### Information shown

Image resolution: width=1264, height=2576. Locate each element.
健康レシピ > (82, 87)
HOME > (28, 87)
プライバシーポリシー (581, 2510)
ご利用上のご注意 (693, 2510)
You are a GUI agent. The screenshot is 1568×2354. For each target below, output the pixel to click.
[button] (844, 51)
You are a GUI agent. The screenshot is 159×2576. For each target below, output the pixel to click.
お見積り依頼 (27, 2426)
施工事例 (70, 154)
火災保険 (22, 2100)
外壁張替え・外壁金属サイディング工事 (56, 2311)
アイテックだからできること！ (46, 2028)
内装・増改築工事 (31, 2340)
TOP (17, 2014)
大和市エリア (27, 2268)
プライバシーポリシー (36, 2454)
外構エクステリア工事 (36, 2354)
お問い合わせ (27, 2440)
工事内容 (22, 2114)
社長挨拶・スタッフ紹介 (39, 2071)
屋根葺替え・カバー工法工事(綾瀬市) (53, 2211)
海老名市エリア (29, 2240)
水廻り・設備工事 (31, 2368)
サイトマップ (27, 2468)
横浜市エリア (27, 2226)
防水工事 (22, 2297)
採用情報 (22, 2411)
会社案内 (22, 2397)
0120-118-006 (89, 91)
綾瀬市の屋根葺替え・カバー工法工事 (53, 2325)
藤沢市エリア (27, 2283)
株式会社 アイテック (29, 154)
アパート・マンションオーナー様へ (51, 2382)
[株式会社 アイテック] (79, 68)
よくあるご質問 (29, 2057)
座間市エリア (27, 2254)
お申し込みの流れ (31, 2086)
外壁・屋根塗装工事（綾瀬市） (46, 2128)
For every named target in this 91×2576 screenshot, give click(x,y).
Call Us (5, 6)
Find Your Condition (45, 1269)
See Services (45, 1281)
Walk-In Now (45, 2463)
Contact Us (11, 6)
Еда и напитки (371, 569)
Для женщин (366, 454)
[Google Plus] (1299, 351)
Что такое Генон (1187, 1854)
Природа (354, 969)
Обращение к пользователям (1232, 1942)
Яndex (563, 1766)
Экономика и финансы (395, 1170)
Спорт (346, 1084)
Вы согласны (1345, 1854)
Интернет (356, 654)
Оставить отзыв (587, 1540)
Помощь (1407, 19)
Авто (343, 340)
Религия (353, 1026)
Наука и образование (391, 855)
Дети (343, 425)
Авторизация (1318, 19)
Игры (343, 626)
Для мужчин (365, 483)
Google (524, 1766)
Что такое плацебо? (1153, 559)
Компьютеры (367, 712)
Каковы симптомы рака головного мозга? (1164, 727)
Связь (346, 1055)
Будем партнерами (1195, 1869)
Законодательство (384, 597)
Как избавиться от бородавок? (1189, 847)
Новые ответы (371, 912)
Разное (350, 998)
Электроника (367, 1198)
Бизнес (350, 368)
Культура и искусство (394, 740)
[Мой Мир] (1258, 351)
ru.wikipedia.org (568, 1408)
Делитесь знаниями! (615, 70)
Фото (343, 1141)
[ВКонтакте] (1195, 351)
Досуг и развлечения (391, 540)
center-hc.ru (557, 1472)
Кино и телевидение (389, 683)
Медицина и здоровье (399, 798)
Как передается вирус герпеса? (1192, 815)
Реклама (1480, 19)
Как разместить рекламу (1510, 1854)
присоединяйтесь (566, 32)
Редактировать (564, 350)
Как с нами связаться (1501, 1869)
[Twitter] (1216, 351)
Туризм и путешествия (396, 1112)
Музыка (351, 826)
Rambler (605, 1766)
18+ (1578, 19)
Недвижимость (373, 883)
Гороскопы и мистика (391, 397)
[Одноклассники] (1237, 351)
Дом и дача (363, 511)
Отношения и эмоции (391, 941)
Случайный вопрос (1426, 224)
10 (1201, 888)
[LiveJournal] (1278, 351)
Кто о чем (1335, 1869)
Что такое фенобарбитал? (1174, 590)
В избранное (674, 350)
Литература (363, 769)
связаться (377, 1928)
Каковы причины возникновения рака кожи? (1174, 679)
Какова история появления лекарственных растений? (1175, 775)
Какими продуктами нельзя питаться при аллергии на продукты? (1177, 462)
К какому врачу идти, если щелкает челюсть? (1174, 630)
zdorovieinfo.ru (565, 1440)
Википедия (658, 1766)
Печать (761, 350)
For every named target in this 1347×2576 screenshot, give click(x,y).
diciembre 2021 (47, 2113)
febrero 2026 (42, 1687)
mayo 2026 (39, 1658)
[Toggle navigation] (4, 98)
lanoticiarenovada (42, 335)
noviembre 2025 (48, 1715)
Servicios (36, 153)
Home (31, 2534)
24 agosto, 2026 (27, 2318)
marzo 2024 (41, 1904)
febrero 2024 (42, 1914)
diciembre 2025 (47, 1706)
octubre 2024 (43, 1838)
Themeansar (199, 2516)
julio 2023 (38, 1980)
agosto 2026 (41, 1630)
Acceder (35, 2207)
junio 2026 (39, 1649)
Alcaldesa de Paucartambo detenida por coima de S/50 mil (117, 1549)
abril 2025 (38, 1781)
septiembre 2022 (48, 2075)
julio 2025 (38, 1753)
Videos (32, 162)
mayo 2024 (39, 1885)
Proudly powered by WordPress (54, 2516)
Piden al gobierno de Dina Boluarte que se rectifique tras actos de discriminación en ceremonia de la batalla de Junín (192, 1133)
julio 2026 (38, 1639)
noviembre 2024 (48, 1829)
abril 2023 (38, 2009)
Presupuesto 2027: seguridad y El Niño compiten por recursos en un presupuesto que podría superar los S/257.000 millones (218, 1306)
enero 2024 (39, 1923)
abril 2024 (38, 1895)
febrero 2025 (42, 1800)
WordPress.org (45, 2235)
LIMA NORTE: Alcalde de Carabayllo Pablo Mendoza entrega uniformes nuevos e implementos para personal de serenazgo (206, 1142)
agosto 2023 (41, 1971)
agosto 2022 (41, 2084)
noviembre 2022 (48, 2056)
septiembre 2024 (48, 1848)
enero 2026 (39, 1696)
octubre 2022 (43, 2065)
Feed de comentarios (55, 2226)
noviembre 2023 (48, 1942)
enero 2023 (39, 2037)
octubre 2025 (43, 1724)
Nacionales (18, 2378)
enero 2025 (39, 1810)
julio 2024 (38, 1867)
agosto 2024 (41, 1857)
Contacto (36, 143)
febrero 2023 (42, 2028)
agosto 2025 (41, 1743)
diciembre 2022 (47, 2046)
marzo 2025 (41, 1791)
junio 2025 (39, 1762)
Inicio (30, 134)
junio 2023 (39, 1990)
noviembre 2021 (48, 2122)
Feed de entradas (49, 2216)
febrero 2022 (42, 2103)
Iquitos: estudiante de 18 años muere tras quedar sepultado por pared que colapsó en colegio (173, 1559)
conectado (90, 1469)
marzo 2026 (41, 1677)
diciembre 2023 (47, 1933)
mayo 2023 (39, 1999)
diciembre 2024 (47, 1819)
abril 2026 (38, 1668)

######

Write out exactly the lines that fall from the line with "febrero 2024 (42, 1914)" to the line with "mayo 2024 (39, 1885)" in the records above, keeping both ends.

febrero 2024 (42, 1914)
diciembre 2025 (47, 1706)
octubre 2024 (43, 1838)
Themeansar (199, 2516)
julio 2023 (38, 1980)
agosto 2026 (41, 1630)
Acceder (35, 2207)
junio 2026 (39, 1649)
Alcaldesa de Paucartambo detenida por coima de S/50 mil (117, 1549)
abril 2025 (38, 1781)
septiembre 2022 (48, 2075)
julio 2025 (38, 1753)
Videos (32, 162)
mayo 2024 (39, 1885)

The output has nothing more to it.